What needs to be done
Could you give every line of the records below as a JSON list of strings, one string per line, leaving out blank lines?

Data to use
···

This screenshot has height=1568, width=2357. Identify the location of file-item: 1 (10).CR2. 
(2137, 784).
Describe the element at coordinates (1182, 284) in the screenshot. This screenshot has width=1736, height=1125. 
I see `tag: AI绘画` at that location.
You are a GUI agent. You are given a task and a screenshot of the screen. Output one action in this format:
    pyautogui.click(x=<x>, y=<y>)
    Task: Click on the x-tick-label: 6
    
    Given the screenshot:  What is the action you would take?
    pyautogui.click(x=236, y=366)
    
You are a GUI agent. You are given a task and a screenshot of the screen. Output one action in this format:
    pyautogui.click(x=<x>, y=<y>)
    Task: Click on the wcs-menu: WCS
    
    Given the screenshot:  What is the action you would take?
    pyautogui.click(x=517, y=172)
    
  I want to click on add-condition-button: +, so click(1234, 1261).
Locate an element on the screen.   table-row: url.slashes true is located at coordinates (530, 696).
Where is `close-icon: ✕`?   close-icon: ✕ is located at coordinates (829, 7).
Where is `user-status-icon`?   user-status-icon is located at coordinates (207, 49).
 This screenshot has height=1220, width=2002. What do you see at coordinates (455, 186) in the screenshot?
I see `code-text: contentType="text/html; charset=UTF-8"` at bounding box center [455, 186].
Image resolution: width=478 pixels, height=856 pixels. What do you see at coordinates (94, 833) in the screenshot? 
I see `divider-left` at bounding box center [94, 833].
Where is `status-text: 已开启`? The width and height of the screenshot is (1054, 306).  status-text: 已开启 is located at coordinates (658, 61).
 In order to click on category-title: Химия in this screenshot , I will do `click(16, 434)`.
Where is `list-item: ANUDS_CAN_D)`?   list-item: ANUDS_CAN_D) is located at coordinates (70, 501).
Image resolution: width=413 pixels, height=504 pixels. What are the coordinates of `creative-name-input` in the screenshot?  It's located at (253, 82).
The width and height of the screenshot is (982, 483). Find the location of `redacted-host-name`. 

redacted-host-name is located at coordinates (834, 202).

···

Answer to the problem
[
  "This screenshot has height=1568, width=2357. Identify the location of file-item: 1 (10).CR2. ",
  "(2137, 784).",
  "Describe the element at coordinates (1182, 284) in the screenshot. This screenshot has width=1736, height=1125. ",
  "I see `tag: AI绘画` at that location.",
  "You are a GUI agent. You are given a task and a screenshot of the screen. Output one action in this format:",
  "    pyautogui.click(x=<x>, y=<y>)",
  "    Task: Click on the x-tick-label: 6",
  "    Given the screenshot:  What is the action you would take?",
  "    pyautogui.click(x=236, y=366)",
  "You are a GUI agent. You are given a task and a screenshot of the screen. Output one action in this format:",
  "    pyautogui.click(x=<x>, y=<y>)",
  "    Task: Click on the wcs-menu: WCS",
  "    Given the screenshot:  What is the action you would take?",
  "    pyautogui.click(x=517, y=172)",
  "  I want to click on add-condition-button: +, so click(1234, 1261).",
  "Locate an element on the screen.   table-row: url.slashes true is located at coordinates (530, 696).",
  "Where is `close-icon: ✕`?   close-icon: ✕ is located at coordinates (829, 7).",
  "Where is `user-status-icon`?   user-status-icon is located at coordinates (207, 49).",
  " This screenshot has height=1220, width=2002. What do you see at coordinates (455, 186) in the screenshot?",
  "I see `code-text: contentType=\"text/html; charset=UTF-8\"` at bounding box center [455, 186].",
  "Image resolution: width=478 pixels, height=856 pixels. What do you see at coordinates (94, 833) in the screenshot? ",
  "I see `divider-left` at bounding box center [94, 833].",
  "Where is `status-text: 已开启`? The width and height of the screenshot is (1054, 306).  status-text: 已开启 is located at coordinates (658, 61).",
  " In order to click on category-title: Химия in this screenshot , I will do `click(16, 434)`.",
  "Where is `list-item: ANUDS_CAN_D)`?   list-item: ANUDS_CAN_D) is located at coordinates (70, 501).",
  "Image resolution: width=413 pixels, height=504 pixels. What are the coordinates of `creative-name-input` in the screenshot?  It's located at (253, 82).",
  "The width and height of the screenshot is (982, 483). Find the location of `redacted-host-name`. ",
  "redacted-host-name is located at coordinates (834, 202)."
]